◆ **Data supplied**

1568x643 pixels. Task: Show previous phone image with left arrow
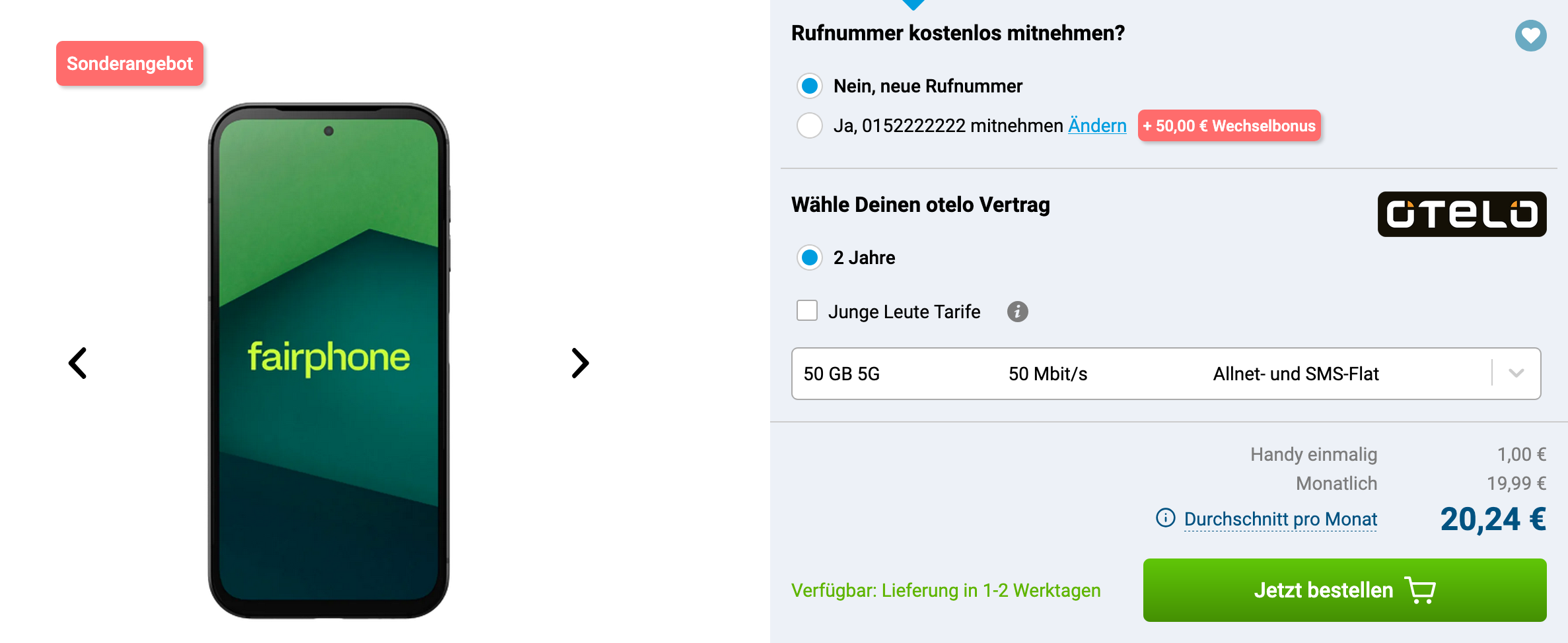(x=78, y=363)
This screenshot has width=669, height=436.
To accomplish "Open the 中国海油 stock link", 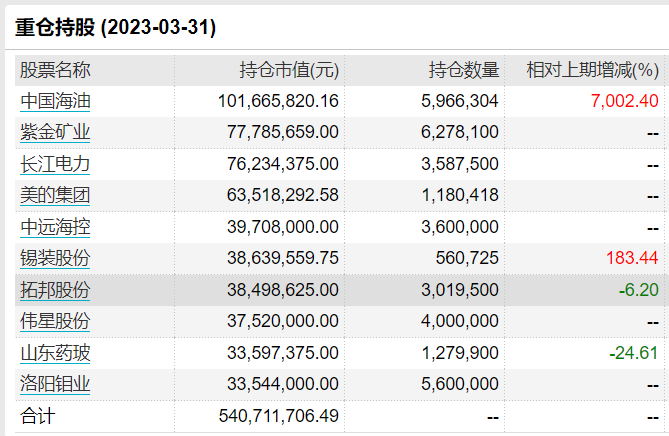I will [55, 101].
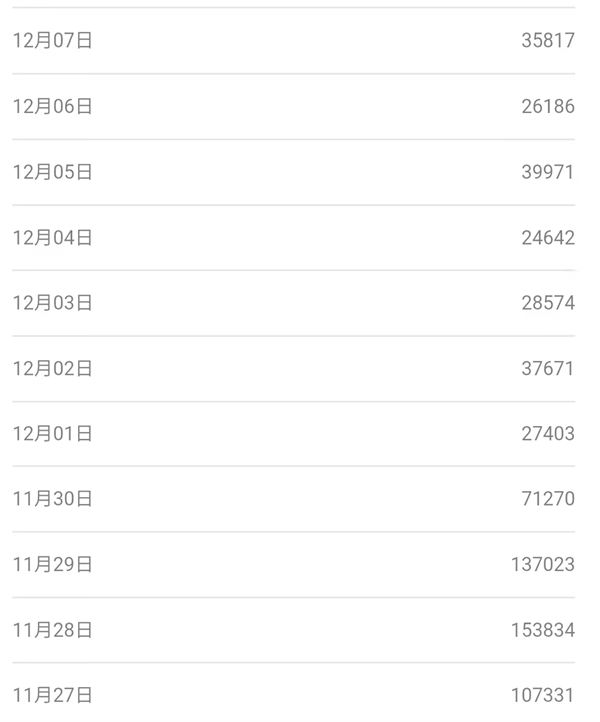Open the 11月30日 date entry

[52, 499]
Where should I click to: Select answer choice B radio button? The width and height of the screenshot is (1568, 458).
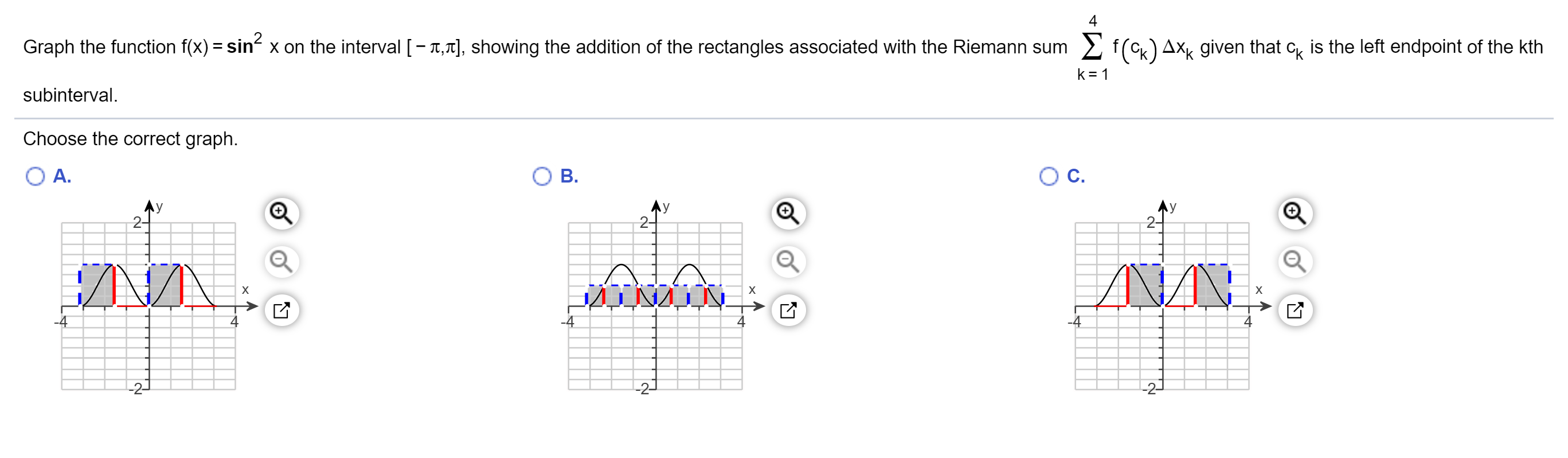[541, 177]
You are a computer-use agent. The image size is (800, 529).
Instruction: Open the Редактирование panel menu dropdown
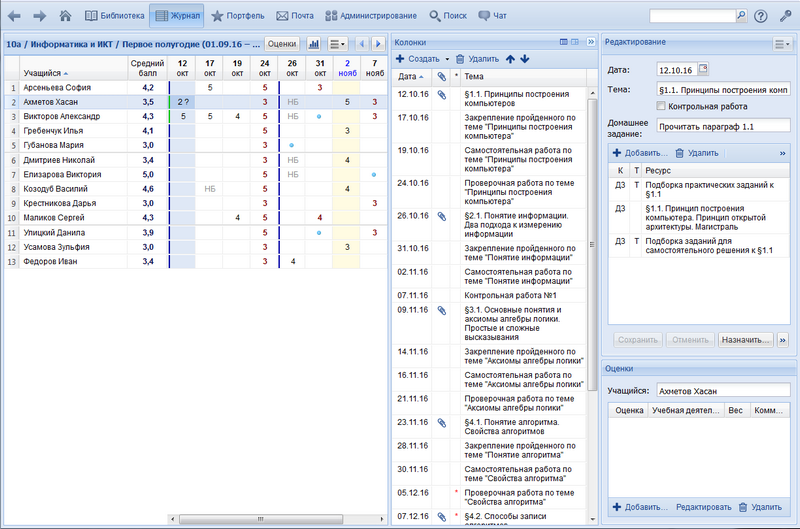tap(782, 43)
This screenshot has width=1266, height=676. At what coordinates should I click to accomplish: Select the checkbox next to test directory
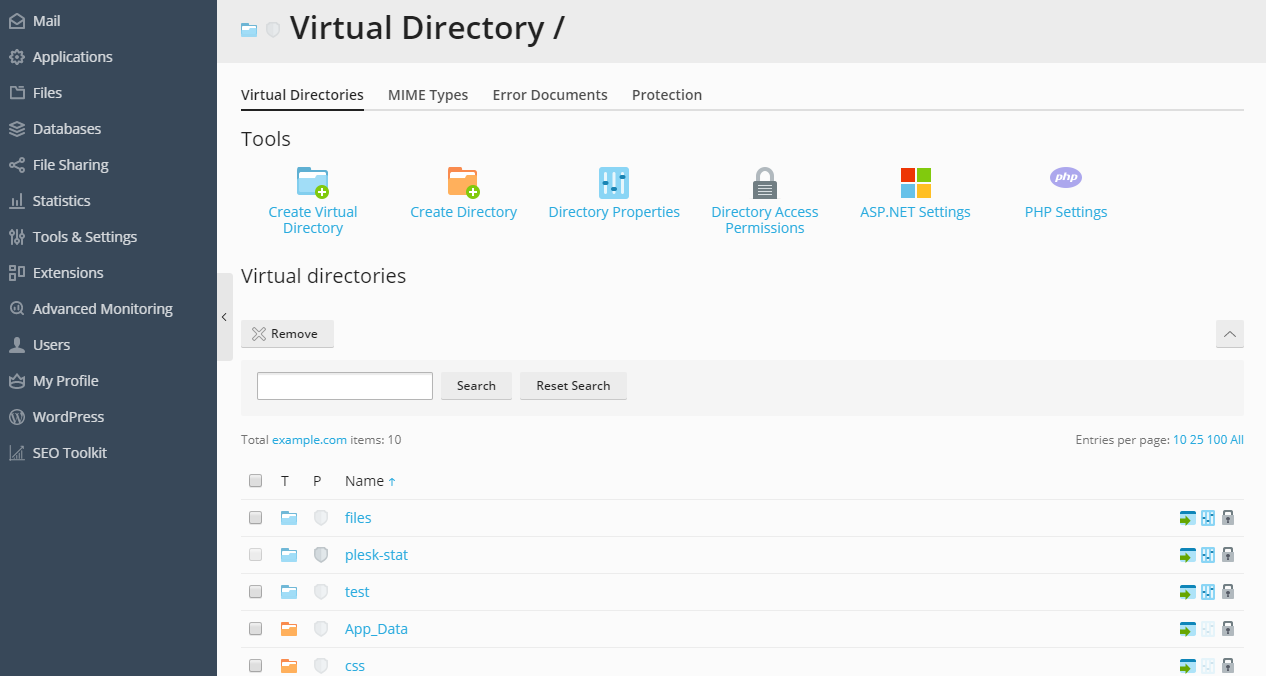click(x=256, y=592)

◆ **Task to complete**
Lines from the one holding "This screenshot has width=1266, height=676." down to the last line of the entries above must be retyped exactly, inclusive of both, with no pictures and nothing else.

◆ **Your solution**
This screenshot has width=1266, height=676. At what coordinates should I click to accomplish: Select the checkbox next to test directory
click(x=256, y=592)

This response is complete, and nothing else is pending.